**WHAT THIS TASK INVOLVES**
Using the string "Filter" as the key, pull each matching line out of the records below.

# # # #

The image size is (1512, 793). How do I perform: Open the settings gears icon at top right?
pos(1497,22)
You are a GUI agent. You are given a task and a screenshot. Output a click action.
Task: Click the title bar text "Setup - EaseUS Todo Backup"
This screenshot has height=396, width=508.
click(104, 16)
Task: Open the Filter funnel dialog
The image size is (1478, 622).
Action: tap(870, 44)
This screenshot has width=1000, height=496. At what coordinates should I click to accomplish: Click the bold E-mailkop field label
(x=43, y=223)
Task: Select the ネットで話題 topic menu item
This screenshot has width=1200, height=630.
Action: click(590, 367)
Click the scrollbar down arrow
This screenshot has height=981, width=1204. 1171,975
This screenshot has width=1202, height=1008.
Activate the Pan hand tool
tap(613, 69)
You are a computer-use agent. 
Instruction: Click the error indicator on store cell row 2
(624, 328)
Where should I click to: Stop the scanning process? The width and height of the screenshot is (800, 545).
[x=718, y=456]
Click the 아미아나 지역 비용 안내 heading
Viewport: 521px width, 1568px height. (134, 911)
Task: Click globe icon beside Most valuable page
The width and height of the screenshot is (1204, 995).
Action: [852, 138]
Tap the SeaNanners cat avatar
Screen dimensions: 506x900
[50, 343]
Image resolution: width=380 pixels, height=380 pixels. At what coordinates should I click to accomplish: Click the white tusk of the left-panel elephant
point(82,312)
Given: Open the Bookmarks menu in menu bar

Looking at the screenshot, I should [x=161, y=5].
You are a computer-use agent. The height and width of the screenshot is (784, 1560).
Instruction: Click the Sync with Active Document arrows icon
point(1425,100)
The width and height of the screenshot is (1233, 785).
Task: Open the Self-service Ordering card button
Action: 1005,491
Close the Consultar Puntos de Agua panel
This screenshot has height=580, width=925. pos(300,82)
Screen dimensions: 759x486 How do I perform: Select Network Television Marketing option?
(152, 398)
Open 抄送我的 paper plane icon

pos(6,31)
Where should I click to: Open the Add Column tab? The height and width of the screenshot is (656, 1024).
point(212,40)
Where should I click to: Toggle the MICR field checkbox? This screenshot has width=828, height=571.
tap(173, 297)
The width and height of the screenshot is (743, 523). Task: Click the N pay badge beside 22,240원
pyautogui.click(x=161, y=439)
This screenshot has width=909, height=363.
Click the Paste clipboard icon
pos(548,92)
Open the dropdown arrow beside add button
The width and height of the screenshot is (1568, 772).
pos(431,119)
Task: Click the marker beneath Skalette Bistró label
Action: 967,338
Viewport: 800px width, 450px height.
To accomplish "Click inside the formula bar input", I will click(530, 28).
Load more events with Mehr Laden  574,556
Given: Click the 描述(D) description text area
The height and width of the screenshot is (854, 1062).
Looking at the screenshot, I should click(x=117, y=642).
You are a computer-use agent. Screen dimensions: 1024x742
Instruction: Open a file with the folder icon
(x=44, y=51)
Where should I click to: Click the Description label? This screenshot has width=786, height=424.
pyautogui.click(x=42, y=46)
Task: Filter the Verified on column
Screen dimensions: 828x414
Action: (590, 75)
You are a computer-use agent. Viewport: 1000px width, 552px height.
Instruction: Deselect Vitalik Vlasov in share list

# # # #

**RESPONSE BOX**
Task: Open the Filter funnel dialog
Task: Filter the Verified on column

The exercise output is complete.